▶ RECORDED DATA

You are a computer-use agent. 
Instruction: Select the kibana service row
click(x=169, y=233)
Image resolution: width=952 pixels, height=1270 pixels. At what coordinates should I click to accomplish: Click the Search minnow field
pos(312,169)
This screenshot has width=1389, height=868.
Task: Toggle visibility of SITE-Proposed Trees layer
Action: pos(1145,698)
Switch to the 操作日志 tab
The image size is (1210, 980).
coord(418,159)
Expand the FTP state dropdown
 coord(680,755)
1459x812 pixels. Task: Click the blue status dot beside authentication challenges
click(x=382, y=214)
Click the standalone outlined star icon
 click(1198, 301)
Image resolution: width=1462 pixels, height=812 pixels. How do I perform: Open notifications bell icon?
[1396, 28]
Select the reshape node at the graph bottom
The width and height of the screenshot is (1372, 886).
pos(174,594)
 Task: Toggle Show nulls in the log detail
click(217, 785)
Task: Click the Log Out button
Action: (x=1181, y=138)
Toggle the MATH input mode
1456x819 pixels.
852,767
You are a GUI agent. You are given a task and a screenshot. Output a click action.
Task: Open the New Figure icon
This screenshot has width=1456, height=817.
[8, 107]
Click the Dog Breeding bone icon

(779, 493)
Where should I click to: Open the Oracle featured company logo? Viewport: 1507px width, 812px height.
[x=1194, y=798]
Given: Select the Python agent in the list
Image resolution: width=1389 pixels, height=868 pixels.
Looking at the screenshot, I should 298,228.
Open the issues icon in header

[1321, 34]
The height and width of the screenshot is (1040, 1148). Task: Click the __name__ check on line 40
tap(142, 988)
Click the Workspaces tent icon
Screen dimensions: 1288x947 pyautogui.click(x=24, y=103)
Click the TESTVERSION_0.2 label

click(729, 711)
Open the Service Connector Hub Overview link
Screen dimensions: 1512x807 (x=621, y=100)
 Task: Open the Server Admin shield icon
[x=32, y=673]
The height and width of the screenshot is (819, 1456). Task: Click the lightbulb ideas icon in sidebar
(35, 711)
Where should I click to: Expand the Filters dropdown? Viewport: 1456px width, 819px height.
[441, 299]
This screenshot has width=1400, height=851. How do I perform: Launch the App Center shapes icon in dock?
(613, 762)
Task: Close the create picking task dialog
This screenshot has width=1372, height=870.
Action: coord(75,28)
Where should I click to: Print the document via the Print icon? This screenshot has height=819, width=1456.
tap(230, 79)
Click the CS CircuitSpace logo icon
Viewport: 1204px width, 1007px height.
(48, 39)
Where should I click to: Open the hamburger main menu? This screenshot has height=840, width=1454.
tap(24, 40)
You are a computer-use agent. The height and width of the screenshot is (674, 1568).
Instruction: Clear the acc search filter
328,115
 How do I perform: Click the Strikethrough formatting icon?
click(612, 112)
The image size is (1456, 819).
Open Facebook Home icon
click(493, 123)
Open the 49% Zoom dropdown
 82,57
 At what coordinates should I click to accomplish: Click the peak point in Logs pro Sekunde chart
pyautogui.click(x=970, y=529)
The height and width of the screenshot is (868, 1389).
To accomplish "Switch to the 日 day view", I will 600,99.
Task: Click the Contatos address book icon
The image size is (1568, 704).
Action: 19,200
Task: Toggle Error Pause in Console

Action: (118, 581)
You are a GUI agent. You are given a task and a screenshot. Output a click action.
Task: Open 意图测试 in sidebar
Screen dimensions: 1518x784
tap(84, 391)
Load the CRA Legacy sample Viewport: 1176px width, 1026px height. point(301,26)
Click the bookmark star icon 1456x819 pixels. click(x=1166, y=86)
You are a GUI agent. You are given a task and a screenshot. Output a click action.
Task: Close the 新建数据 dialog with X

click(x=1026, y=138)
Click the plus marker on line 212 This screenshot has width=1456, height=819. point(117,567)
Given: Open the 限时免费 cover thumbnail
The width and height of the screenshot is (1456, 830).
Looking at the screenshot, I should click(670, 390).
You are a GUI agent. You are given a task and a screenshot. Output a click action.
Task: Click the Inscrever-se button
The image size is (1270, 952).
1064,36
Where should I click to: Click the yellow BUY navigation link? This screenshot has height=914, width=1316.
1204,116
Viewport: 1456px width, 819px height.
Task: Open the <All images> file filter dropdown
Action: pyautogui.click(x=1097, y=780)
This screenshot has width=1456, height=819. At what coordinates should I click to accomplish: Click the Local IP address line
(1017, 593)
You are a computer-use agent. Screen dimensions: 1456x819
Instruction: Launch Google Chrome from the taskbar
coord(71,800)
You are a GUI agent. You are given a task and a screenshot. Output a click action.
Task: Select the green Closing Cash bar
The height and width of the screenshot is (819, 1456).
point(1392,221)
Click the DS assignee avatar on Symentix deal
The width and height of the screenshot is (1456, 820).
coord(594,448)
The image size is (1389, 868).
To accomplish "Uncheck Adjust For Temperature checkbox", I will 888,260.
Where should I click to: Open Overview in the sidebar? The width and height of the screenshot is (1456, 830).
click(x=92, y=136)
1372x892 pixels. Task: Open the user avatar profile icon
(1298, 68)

▶ YOUR INSTRUCTIONS
Please output exactly the lines between the one holding "Where should I click to: Open the Oracle" and the one holding "Given: Select the Python agent in the list" in the records above, inclusive, and nothing more.

▶ TASK OUTPUT
Where should I click to: Open the Oracle featured company logo? Viewport: 1507px width, 812px height.
[x=1194, y=798]
Given: Select the Python agent in the list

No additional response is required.